Por outro lado, os policiais descobriram que o adolescente pesquisou no celular sobre “como receber FGTS de falecido”. O pai teria direito a receber R$ 33 mil.
— A gente perguntou a ele o que era essa pesquisa, e ele contou que fez depois do crime. Nós não sabemos ainda se essa foi a motivação, mas, independente de ter sido essa ou o namoro, ambas configuram motivo fútil. Ele tem muito o que responder na Justiça.

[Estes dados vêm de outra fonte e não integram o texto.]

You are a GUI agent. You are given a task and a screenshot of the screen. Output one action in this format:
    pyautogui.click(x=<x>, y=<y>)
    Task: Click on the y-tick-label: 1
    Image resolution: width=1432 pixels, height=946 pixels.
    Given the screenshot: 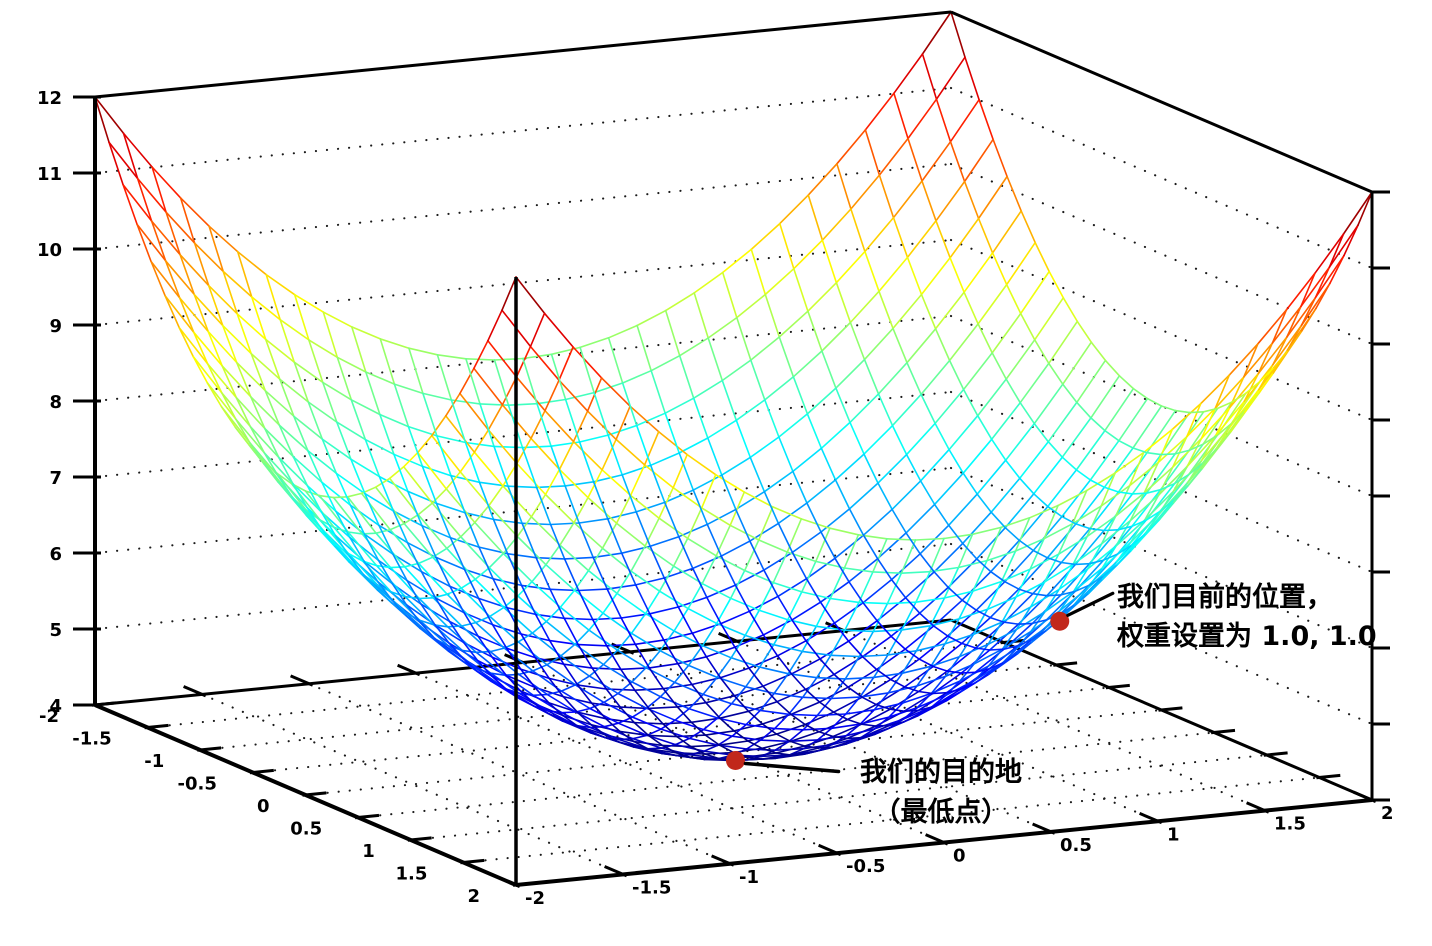 What is the action you would take?
    pyautogui.click(x=1174, y=834)
    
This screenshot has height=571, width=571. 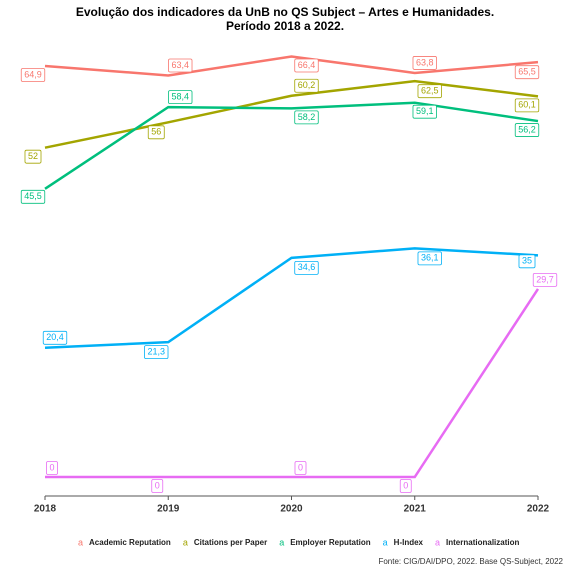 I want to click on data-label-text: 65,5, so click(x=527, y=72).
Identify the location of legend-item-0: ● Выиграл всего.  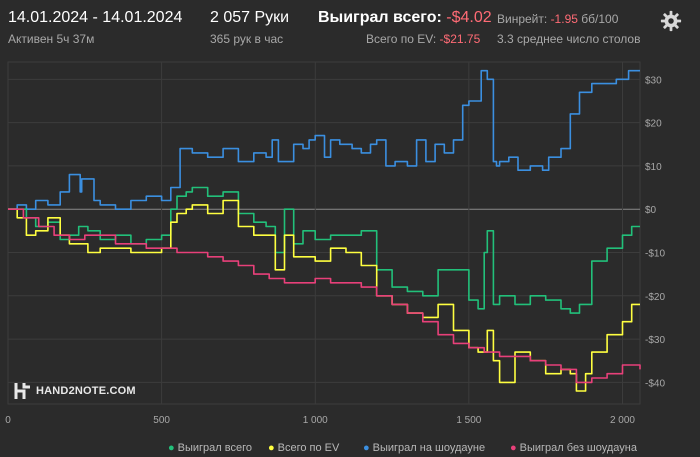
(210, 448).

Arma estava embaixo do colchão dos pais
À polícia, o adolescente contou que estava dormindo no quarto dos pais porque era o único cômodo com ar-condicionado. Para se manter acordado, ele tomou um pré-treino e esperou a família adormecer para cometer o crime. A arma, que pertencia ao pai, estava escondida embaixo do colchão do casal.
Após matar a família, o garoto contou que passou um produto de limpeza no chão até a cisterna, o que o ajudou a arrastar os corpos.
— Pelo que a gente percebeu na casa, a cisterna ficava entre 4 a 5 metros de distância do quarto. Não era muito longe — disse o policial.
A arma usada pelo adolescente foi apreendida na casa da avó. Ela contou a polícia que encontrou o objeto na casa do neto e a recolheu com medo de que ele pudesse se machucar. Os agentes acreditam que ela não participou e nem sabia do crime.
— Ele foi muito espontâneo ao contar como cometeu os crimes. É um menino frio, sem remorso. Perguntamos se ele se arrependia, e ele disse que não, que faria tudo de novo. As respostas que ele nos deu foram rápidas e o tempo todo ele se autoafirmava como homem. Tinha um “que” de psicopatia. Ele pode ter premeditado tudo ou é um menino muito inteligente — concluiu o delegado.